Science is not about waking up alive. It is about complex and interesting problems.

A Ukrainian soldier watches a self-propelled rocket launcher firing towards Russian positions on the front line in 2022.

The war has killed an estimated 70,000 Ukrainian troops.Credit: Anatolii Stepanov/AFP via Getty

How has the war affected your interactions with Russian colleagues?

Before the war, I had some interactions with Russian scientists but not much. I had some joint publications. After the war began, I stopped any interaction. At least once, I cancelled my application for a conference where Russian citizens were taking part; they hadn’t declared that they didn’t support Putin’s regime.

Our international scientific community is not doing enough in terms of helping Ukraine to win over Russian aggression. I don’t support the idea that science should be separate from war because science is an integral part of war. Science is a force that supports the military machine in any country, and scientists work on this support.

I’m not saying that we should forget about the periodic table or Lobachevsky’s equations, but we should stop all interaction with the Russian scientific community, and current limitations should be made more severe. I would establish a compulsory declaration of non-support of the war, which would need to be signed by Russian scientists before they can publish their work in international journals. This would be similar to the compulsory declaration of neutrality that Russian athletes must sign to participate in international competitions.

What would you like the international scientific community to understand about your experience?

As international scientists, we are educated to accept the values of an international tolerant society. It was really hard for me to learn that there are people around that want to torture and kill people just because they have a different citizenship; I didn’t believe until the very end that this war would commence.

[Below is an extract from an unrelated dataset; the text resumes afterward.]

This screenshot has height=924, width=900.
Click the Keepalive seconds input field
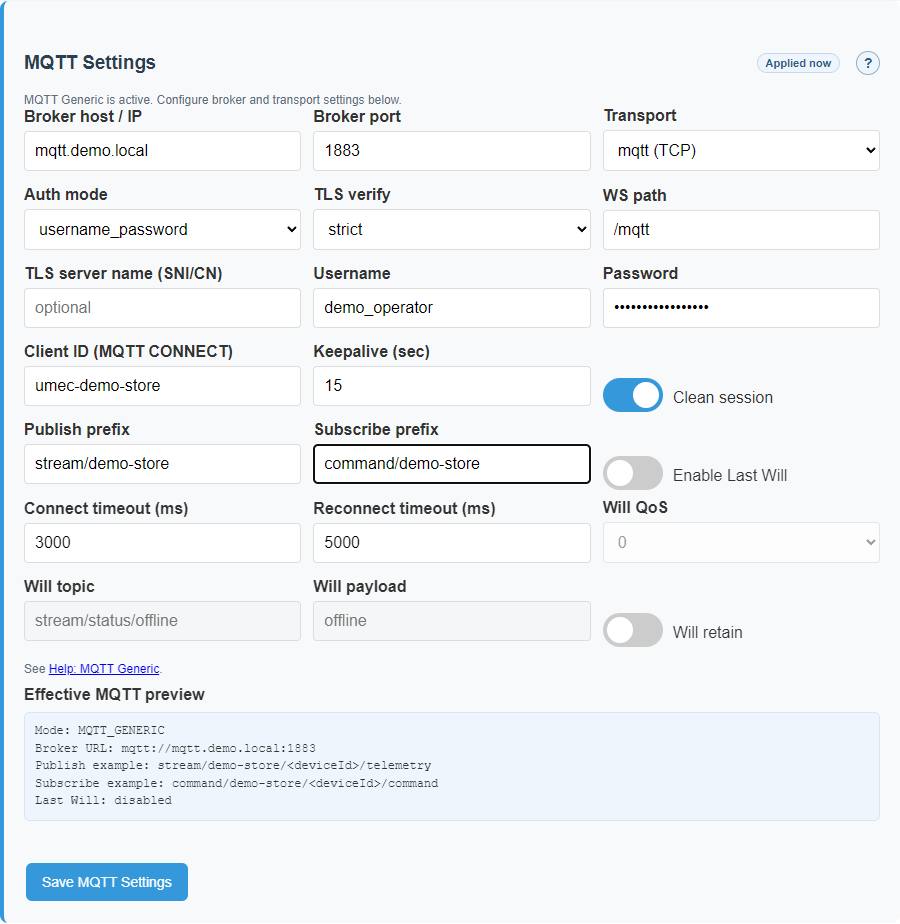coord(451,386)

Last year, 11 of my relatives and classmates were killed in Ukraine, mainly in missile attacks. In terms of the Ukrainian scientific community, this is below average. Quite a lot of Ukrainian scientists have been killed, both fighting on the front lines but even more in peaceful cities, in Russian missile attacks. Russia has particularly targeted academic areas in Kyiv and other big cities, which provides further proof that it considers science part of military power.